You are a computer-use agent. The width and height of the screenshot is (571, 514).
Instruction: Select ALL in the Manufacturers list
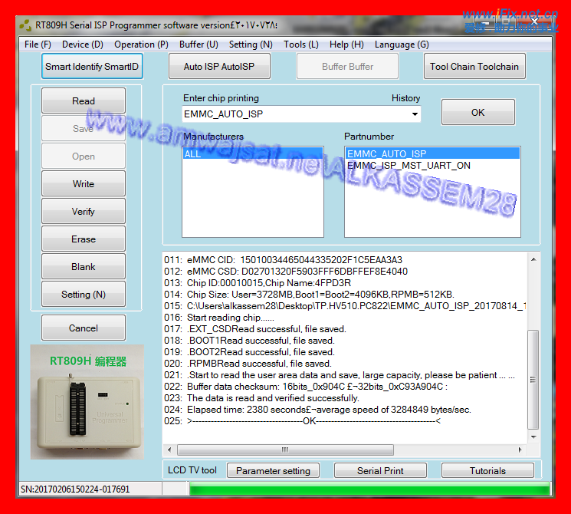click(x=192, y=154)
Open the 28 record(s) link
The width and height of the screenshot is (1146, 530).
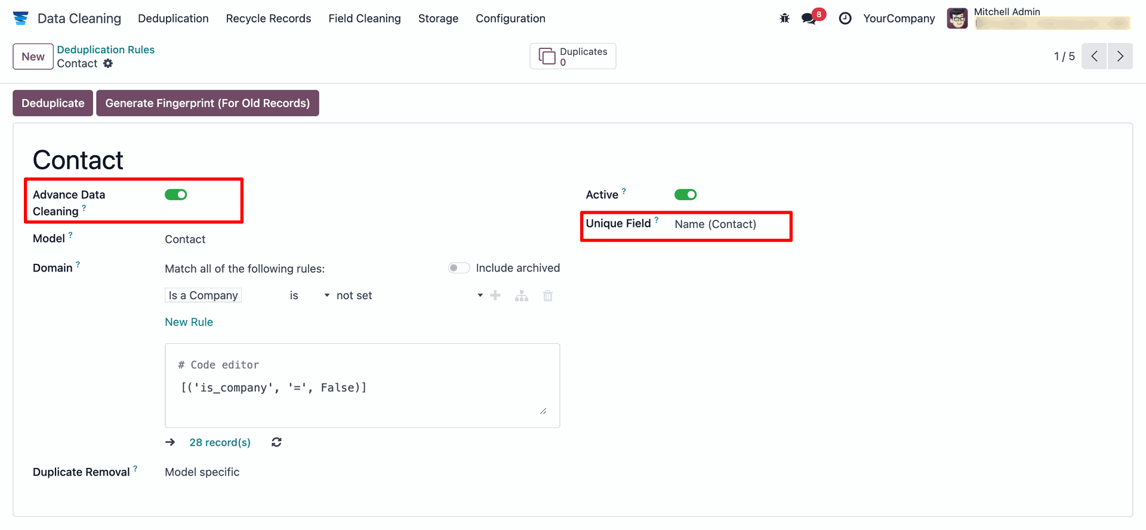coord(220,442)
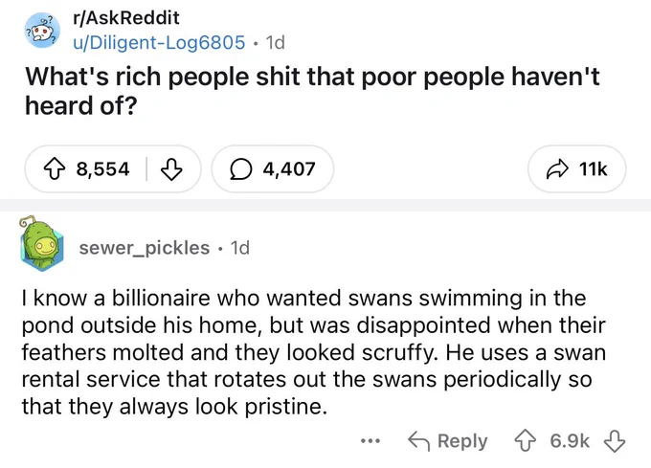The height and width of the screenshot is (468, 651).
Task: Click the swan rental comment body text
Action: pos(313,352)
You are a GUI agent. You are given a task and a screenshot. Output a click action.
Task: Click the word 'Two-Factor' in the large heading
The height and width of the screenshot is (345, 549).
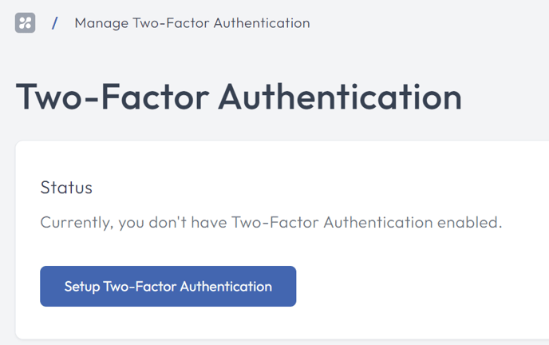tap(113, 97)
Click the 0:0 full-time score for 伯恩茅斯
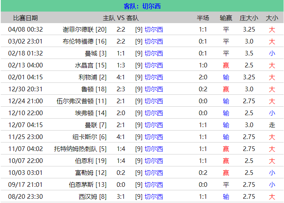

★ ★ ★ ★ ★

- _What is being asked_
Please rewrite all of the material above with "Manufacturers" swapped for "Suppliers" and everything else unchanged, leaving out the pictures.

- _Output of the task_
You are a computer-use agent. The width and height of the screenshot is (571, 514).
Instruction: Select ALL in the Suppliers list
click(x=192, y=154)
Open the 28 record(s) link
The width and height of the screenshot is (1146, 530).
coord(220,442)
The height and width of the screenshot is (468, 651).
Task: Click the swan rental comment body text
Action: pos(313,352)
You are a GUI agent. You are given a task and a screenshot. Output a click action.
Task: Click the word 'Two-Factor' in the large heading
The height and width of the screenshot is (345, 549).
tap(113, 97)
Click the 0:0 full-time score for 伯恩茅斯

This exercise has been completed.